What this task involves →
With pictures omitted, copy exactly the lines from the one containing "Screen dimensions: 391x868" through the end of the records below.

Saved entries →
○ ○ ○ ○ ○
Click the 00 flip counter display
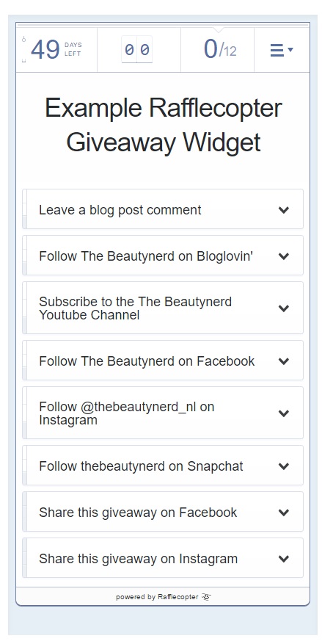 tap(137, 49)
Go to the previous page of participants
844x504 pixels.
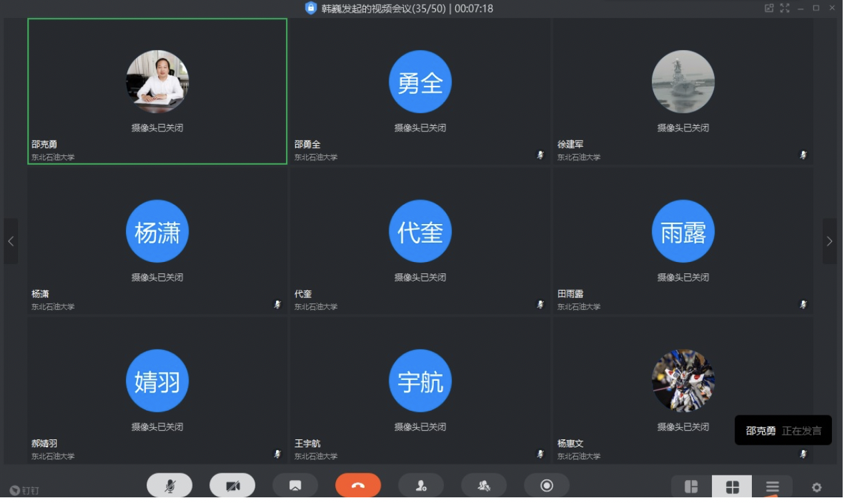click(x=11, y=241)
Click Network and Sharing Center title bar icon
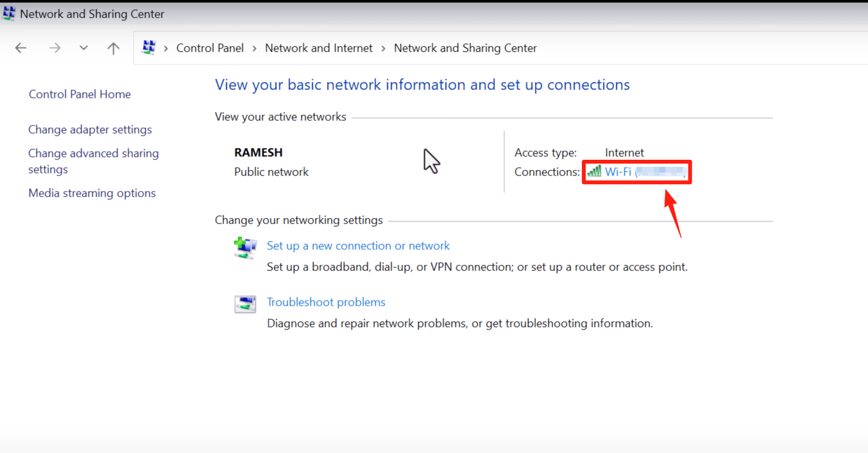This screenshot has height=453, width=868. 9,13
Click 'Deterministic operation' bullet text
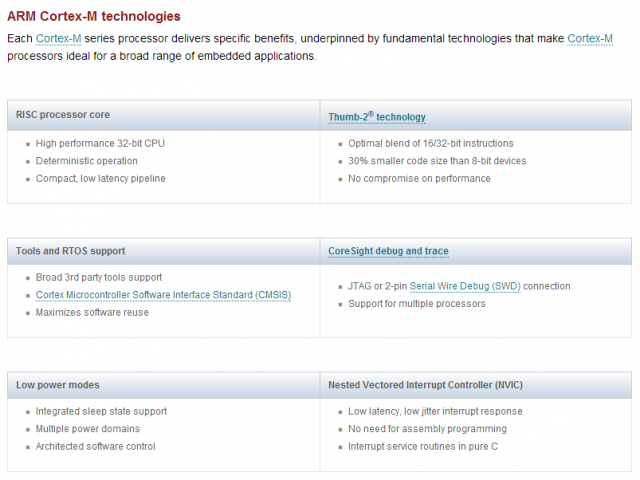The image size is (640, 480). point(87,161)
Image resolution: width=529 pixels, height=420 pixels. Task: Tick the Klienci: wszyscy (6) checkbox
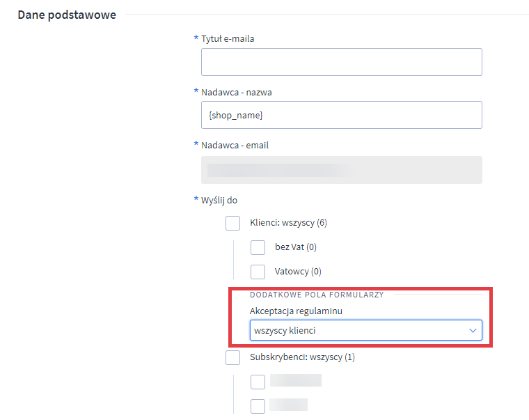coord(233,223)
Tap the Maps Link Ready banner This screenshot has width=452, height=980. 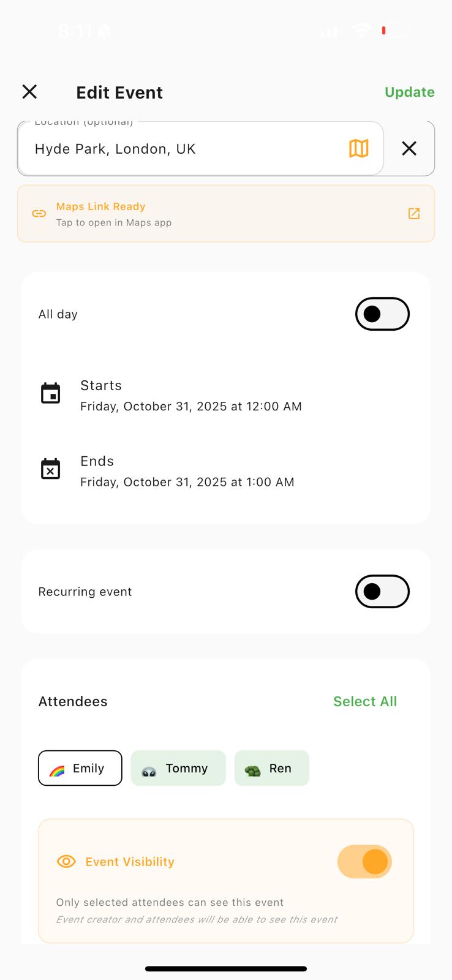(x=226, y=214)
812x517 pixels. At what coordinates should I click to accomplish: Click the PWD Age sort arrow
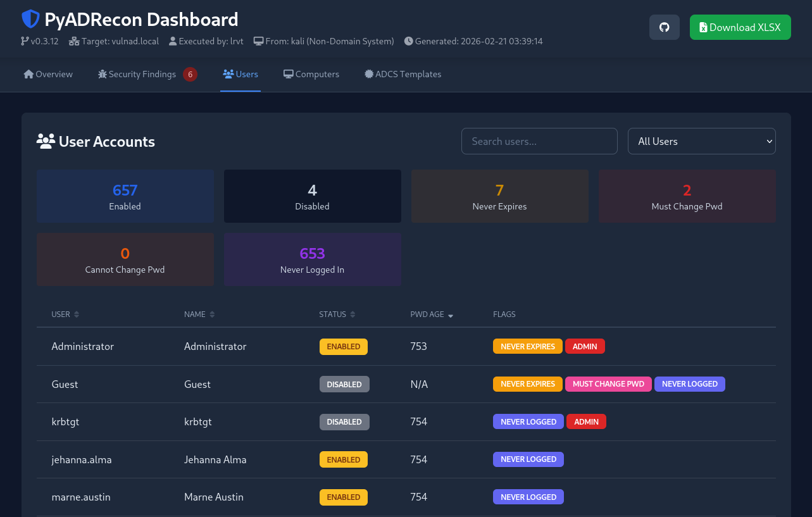[x=451, y=315]
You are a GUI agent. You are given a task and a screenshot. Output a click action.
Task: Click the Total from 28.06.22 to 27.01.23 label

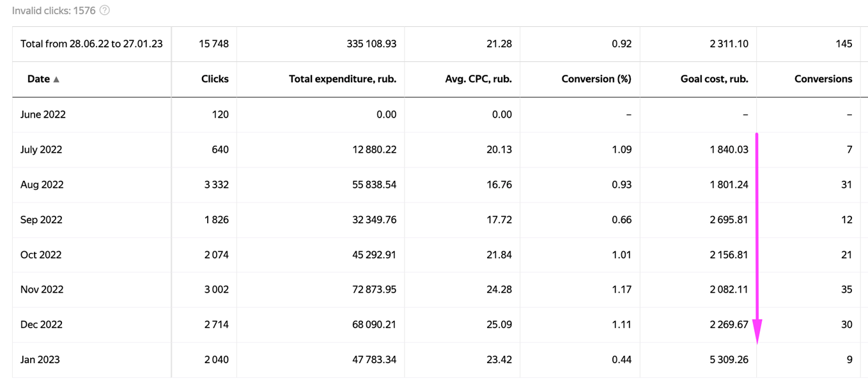[x=91, y=44]
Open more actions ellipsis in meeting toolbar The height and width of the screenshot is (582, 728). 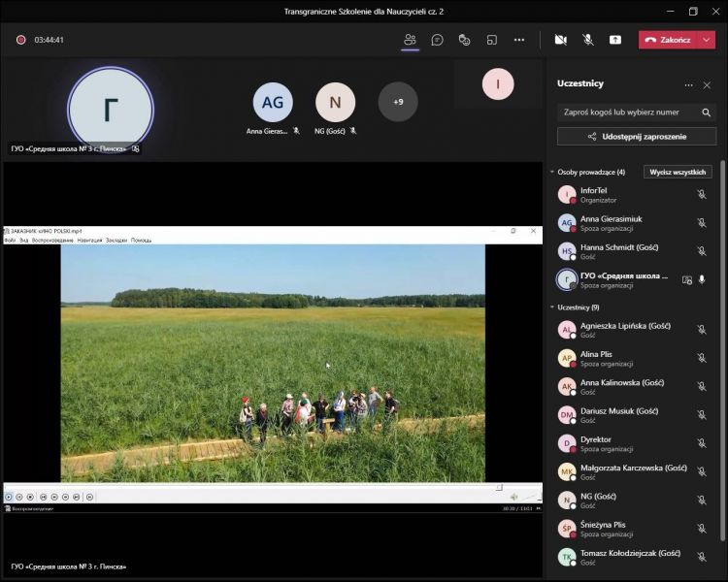[x=519, y=40]
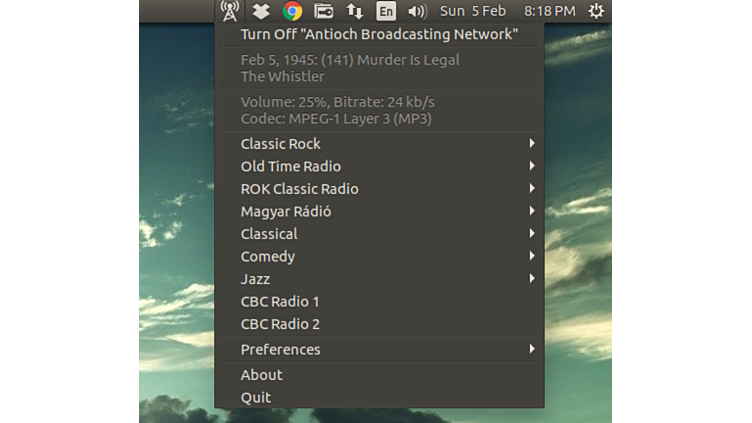Click the Google Chrome tray icon
Viewport: 752px width, 423px height.
[292, 11]
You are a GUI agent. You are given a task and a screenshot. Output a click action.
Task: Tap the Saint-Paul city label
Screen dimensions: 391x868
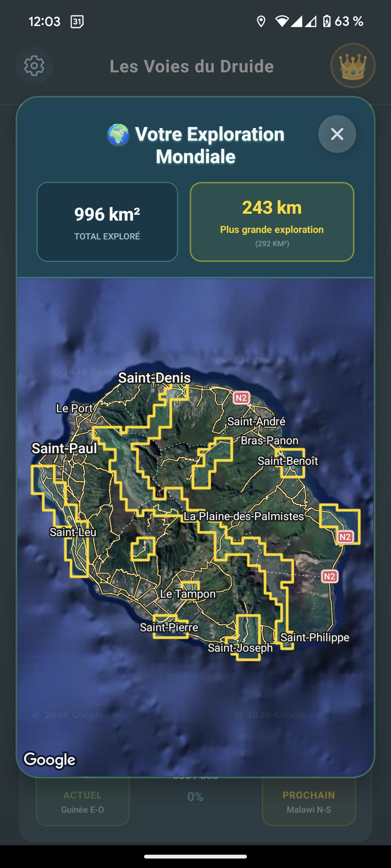[64, 448]
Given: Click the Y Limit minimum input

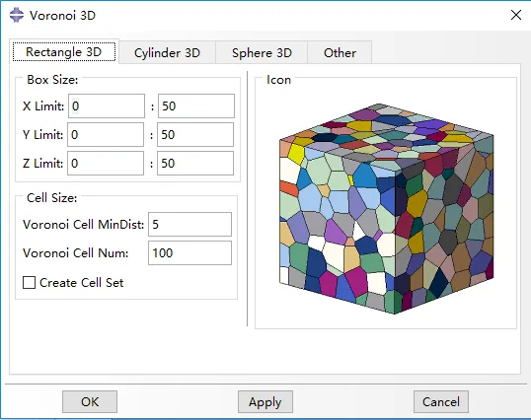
○ ○ ○ ○ ○
Solution below →
Screen dimensions: 391x868
[64, 448]
Given: Click the Y Limit minimum input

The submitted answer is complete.